We recently received a question from one of Alvexo’s followers on Twitter, asking us how effective is ECB’s Asset Purchasing Program.
To answer that, let us take a look back. Mario Draghi, the president of the European Central Bank, has been facing headwinds in his attempts to jumpstart the economy of the European Union since the beginning of the year in the form of uncooperative regional governments that refuse to adopt policy and fiscal stimulus measures. Cutting interest rates to 0.05% in September 2014 has resulted in a low-trending Euro, thanks also to expectations of a rate hike, compliments of the US Federal Reserve. That, plus increased growth in Spain and France have provided Draghi with the required encouragement; however, there remain impediments to regional growth that compel more drastic monetary measures. Although it is too early to judge the long-term effectiveness of shifting policies, the near-term accomplishments are showing mixed results.
The first challenge to restoring growth the Eurozone has proven to be holders of regional sovereign debt. It has now been three months since the ECB launched its own unique form of quantitative easing, and some factors can now be evaluated. The ECB’s mandate dictates a 2% inflation target to maintain maximum price stability without risking deflation. To achieve this level, the bank has prescribed a EUR 60 billion monthly purchase program of assets, starting in March 2015 and due to end in September 2016. To date, the sum of purchases is EUR 160 billion – 20 billion below target. The reason for the margin is the diminishing availability of bonds, primarily owing to the unwillingness of pensions and other large non-retail investors to sell sovereign debt.

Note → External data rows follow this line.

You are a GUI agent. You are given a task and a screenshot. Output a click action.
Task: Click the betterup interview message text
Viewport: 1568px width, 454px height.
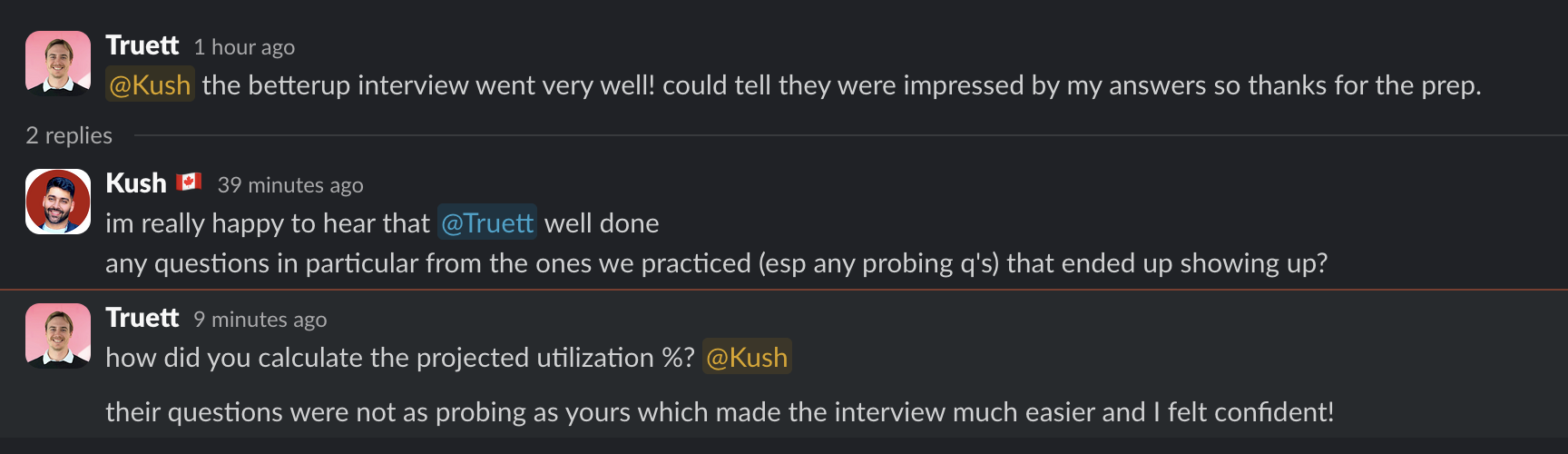[x=840, y=85]
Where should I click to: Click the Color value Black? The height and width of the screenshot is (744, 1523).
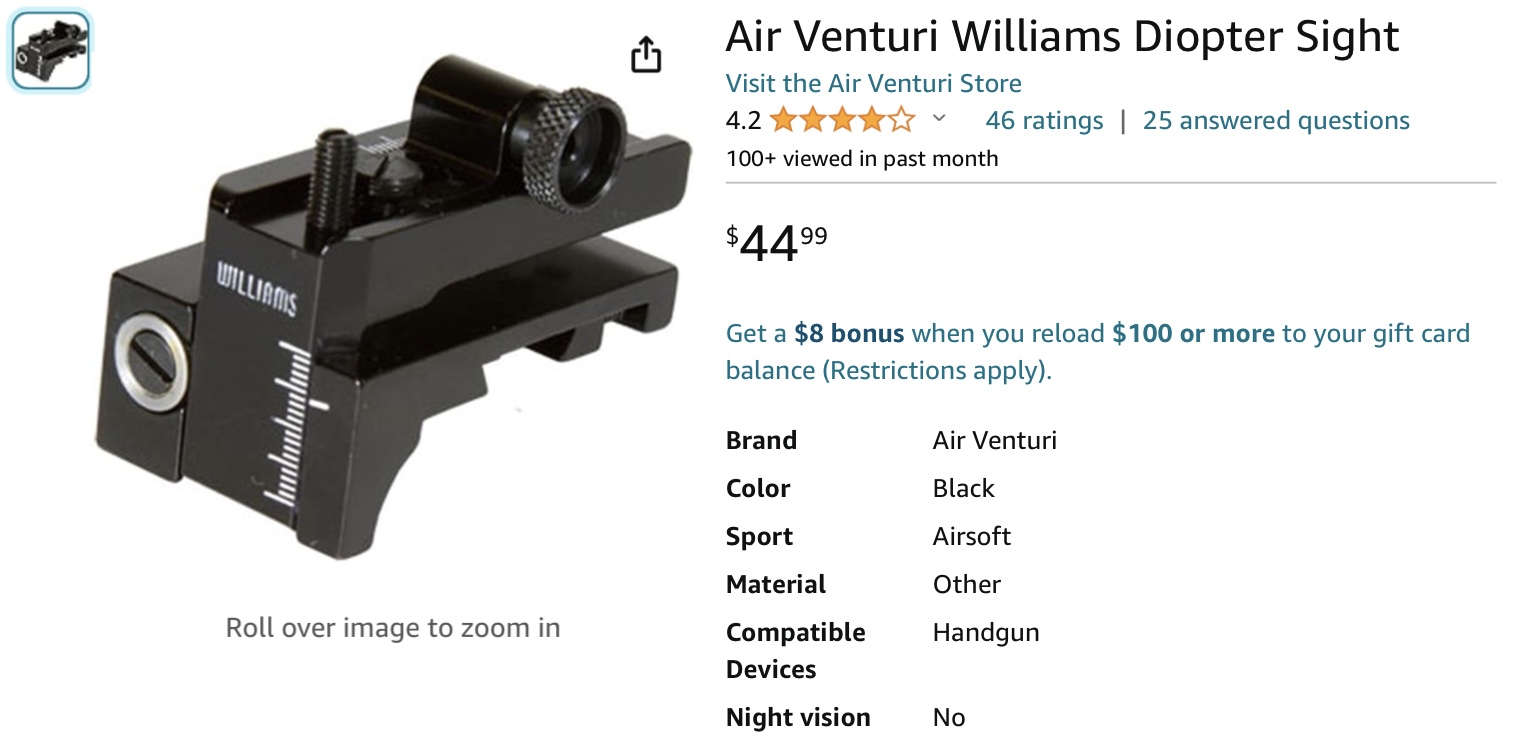963,488
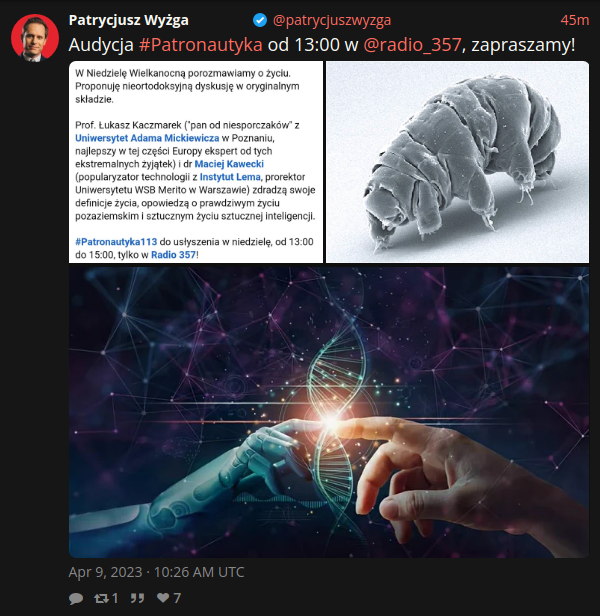Like the tweet with the heart icon

(x=163, y=598)
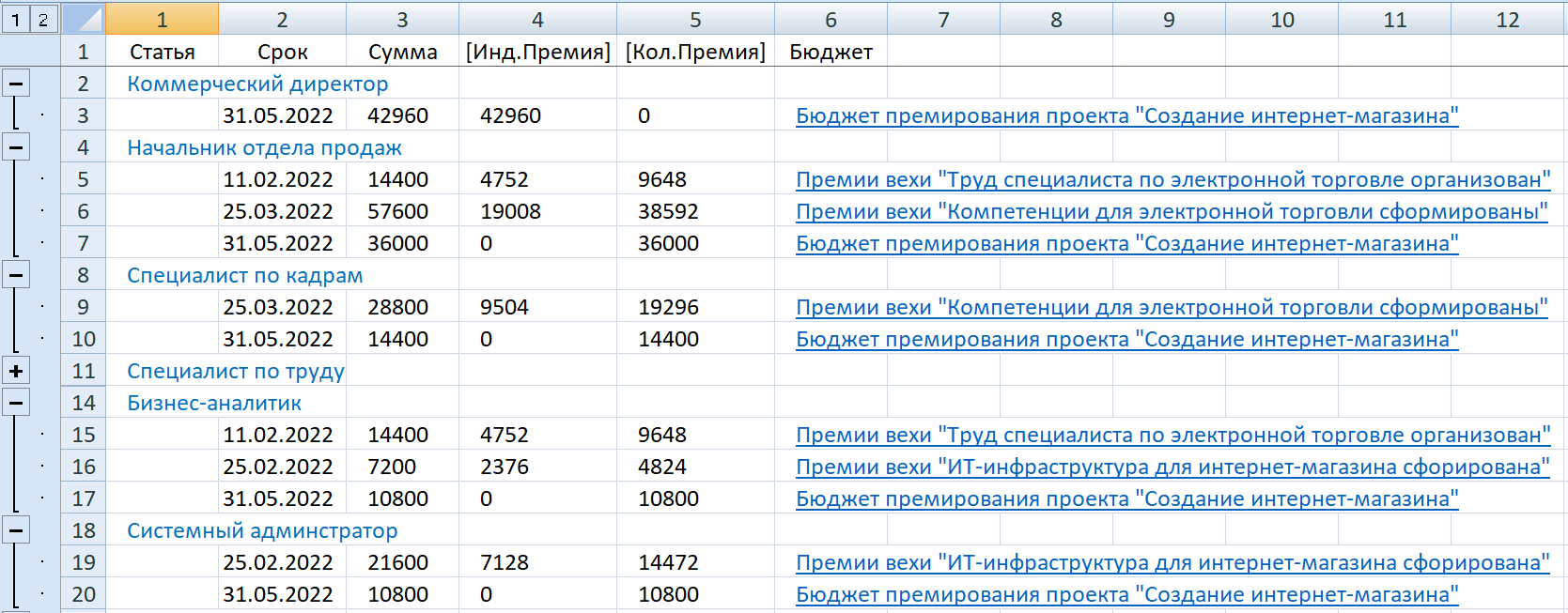
Task: Collapse the Бизнес-аналитик group
Action: (x=16, y=403)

Another hindrance has been austerity and convoluted rulings, which have prevented the ECB from executing the main bulk of its purchases earlier, rather than during the summer months, during which vacations reduce the availability of buyable assets. Moreover, the Maastricht Treaty itself imposes debt-to-GDP ratios that limit purchase goals, quite simply because governments are hesitant in taking loans – even with borrowing rates at record lows and falling. As a result, projects show that for the entire year, little over EUR 220 billion in bonds will be issued in 2015 – nowhere near the ECB’s EUR 600 billion goal. Add to that that the ECB may not buy bonds under a -0.2% deposit rate, and that a large proportion of the zone’s EUR 1.2 trillion in liabilities is trading at negative yields, and one realizes that the supply will continue to diminish in line with falling yields.
Euro Area Annualized CPI
Without doubt, inflation and employment levels have been improving quite dramatically throughout the continent since the beginning of the QE program. Even lending has risen. But should these factors be attributed to Quantitative Easing? Inflation, for example, had begun to improve well before Draghi’s program was set in motion, thanks to a Euro weakening due to external circumstances. In fact, increased employment, spending and trade may have been driven by the competitiveness of European exports and low prices. And since inflation is still far from the coveted 2% level, and short-term jumps may simply be momentary noise.
Euro Zone Unemployment
Employment, inflation, lending and growth should be judged over a longer term in order to truly assess the success of Draghi’s deeds. Unfortunately, low-to-negative interest rates have rarely encouraged investment.
Preliminary signs are indeed positive, and if inflation and lending continue to improve, the region may experience real growth. The alternative is banks funneling cash towards equities rather than encouraging low-rate loans, thereby quashing the potential benefits of loose monetary policies.